- _Assignment_:
Return exactly, with nothing added, the lines from the one that contains "Switch to the 劳务派遣人员信息 tab" through the end of the listing below, pictures excluded.
***** Dataset records
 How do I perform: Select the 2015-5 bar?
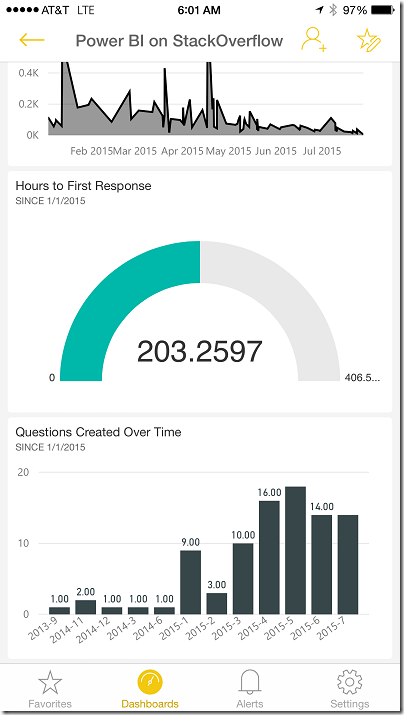pos(295,550)
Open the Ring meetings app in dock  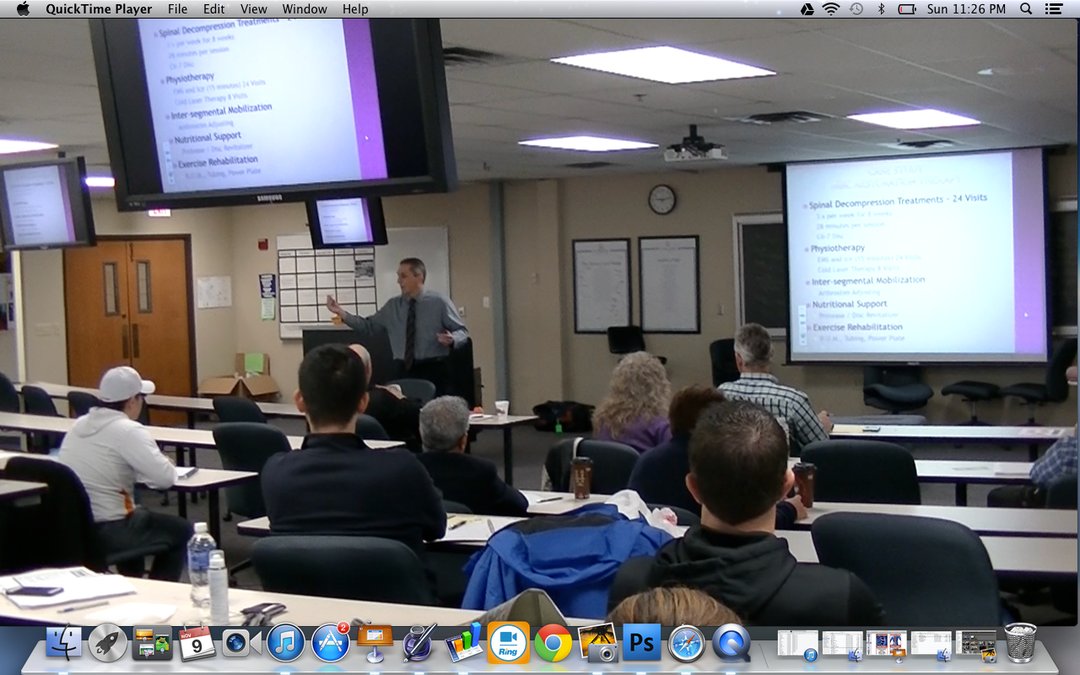[508, 643]
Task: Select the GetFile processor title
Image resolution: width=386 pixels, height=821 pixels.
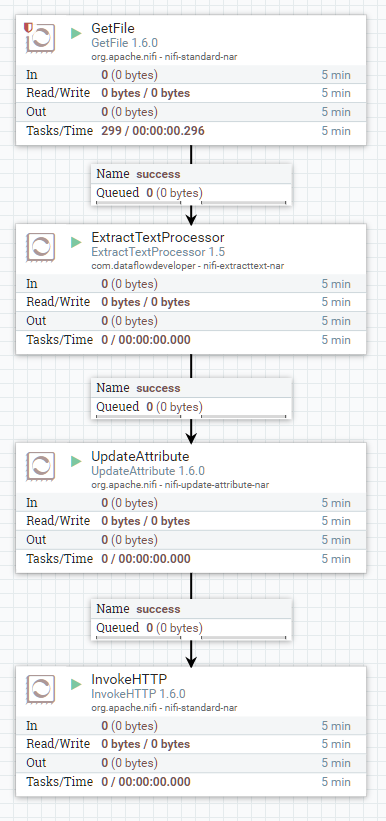Action: (x=113, y=29)
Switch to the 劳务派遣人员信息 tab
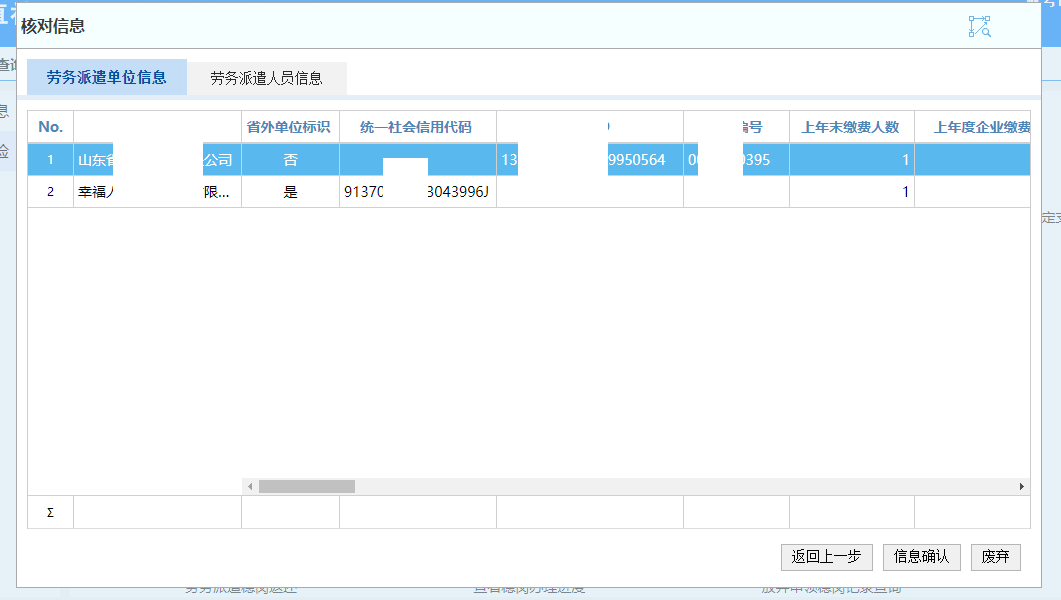Image resolution: width=1061 pixels, height=600 pixels. (x=266, y=78)

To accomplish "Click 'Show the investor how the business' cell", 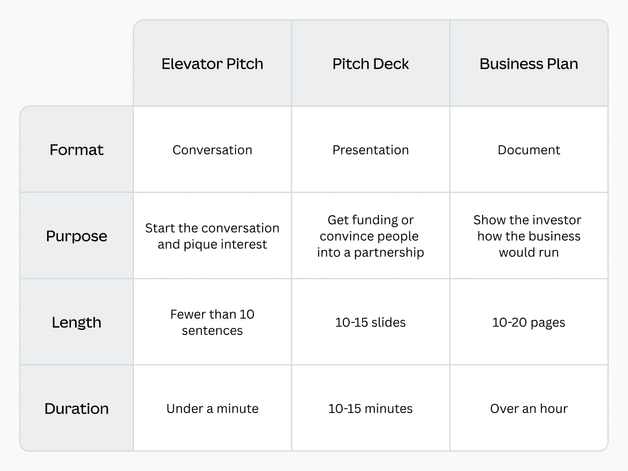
**********
- _Written solution_:
Switch to the 劳务派遣人员信息 tab
Image resolution: width=1061 pixels, height=600 pixels. (x=266, y=78)

To accomplish "Click 'Show the investor how the business' cell", 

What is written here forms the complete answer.